But regional variations in Brazilian gastronomy go farther than swapping ingredients in a recipe. It's not uncommon to find that in distantly-separated regions one name can be applied to dishes that have absolutely nothing to do with each other - no common ingredients, no common technique, no common heritage.
Knowing a bit of Brazilian history helps to explain why this might be so. In colonial times in Brazil each of the various regions that were settled by Europeans, primarily Portuguese, were separate colonies and had very little contact with each other. Often inter-colony contact was only through Lisbon, the capital of the Portuguese empire. Each region had its own separate administration, an entirely separate economy and a unique culture not shared with other colonies. It was only at the time of independence that the various colonies united to create Brazil, and even then it was not without significant bloodshed.

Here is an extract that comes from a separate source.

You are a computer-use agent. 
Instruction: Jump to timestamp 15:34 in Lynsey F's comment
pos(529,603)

A good example of this process is paçoca (pronouned pah-SO-ka). The word itself is indigenous in origin, coming from the Tupi word posok meaning smashed or shattered, but in Portuguese it has come to mean one of two very different dishes depending on where one is located.

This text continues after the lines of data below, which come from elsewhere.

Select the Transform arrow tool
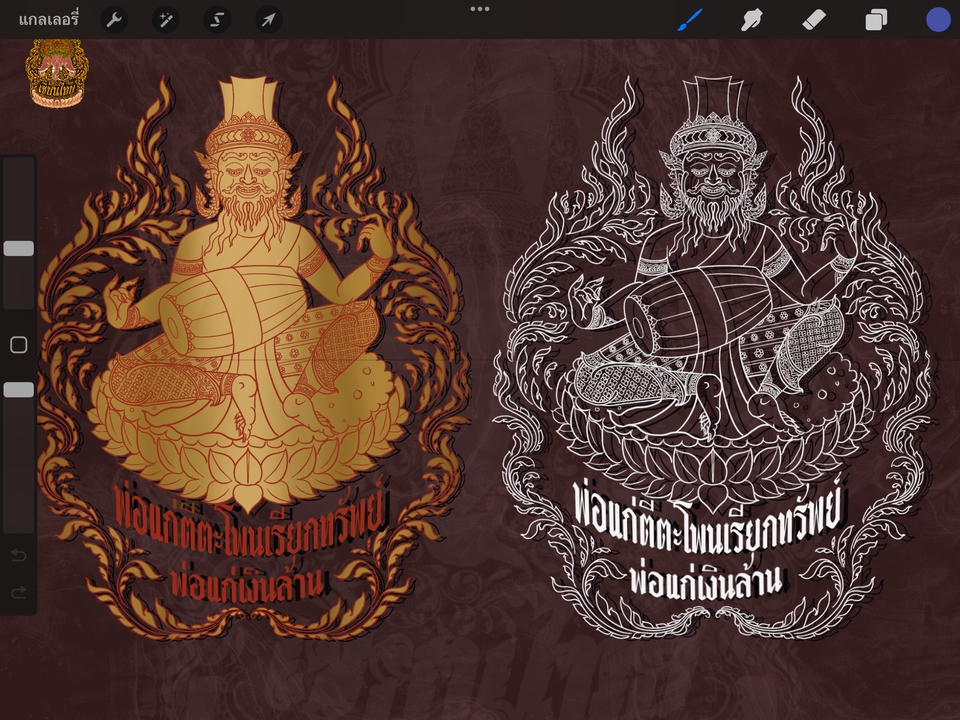The image size is (960, 720). (x=268, y=19)
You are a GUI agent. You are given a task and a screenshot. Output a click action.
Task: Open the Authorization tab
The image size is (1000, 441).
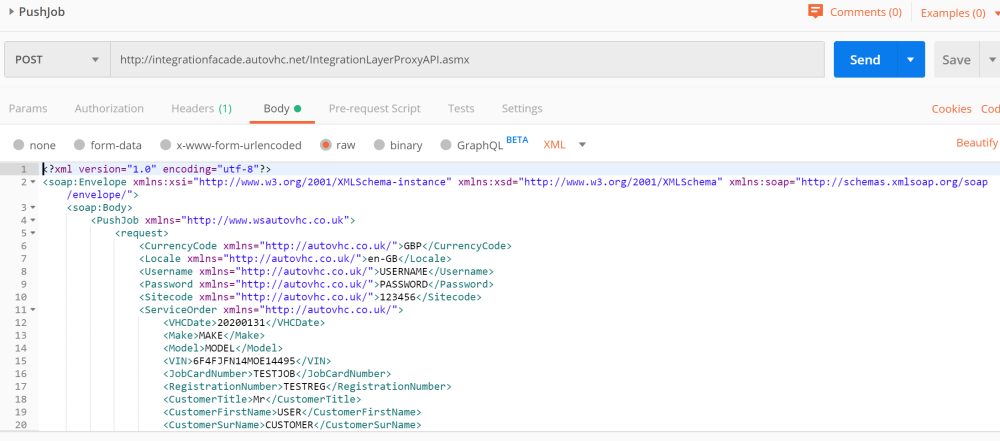tap(109, 108)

paçoca nordestina (with carne de sol) |
In the northeastern states of Brazil, particularly in Ceará, and Rio Grande do Norte, paçoca is a dish made of shredded carne de sol (sun-dried beef), farinha (manioc flour) and chopped red onion, traditionally all pulverized together with a mortar and pestle (that's the smashing or shattering part by which the dish got its name). In southeast Brazil, paçoca has nothing to do with beef, manioc or onions - it's a candy very much like peanut brittle. Peanuts are crushed (smashed or shattered) then mixed with sugar and formed into bars. It was a traditional home-made candy in earlier times in Brazil, but now it's usually commercially made and sold in corner markets, candy shops and by streetside vendors.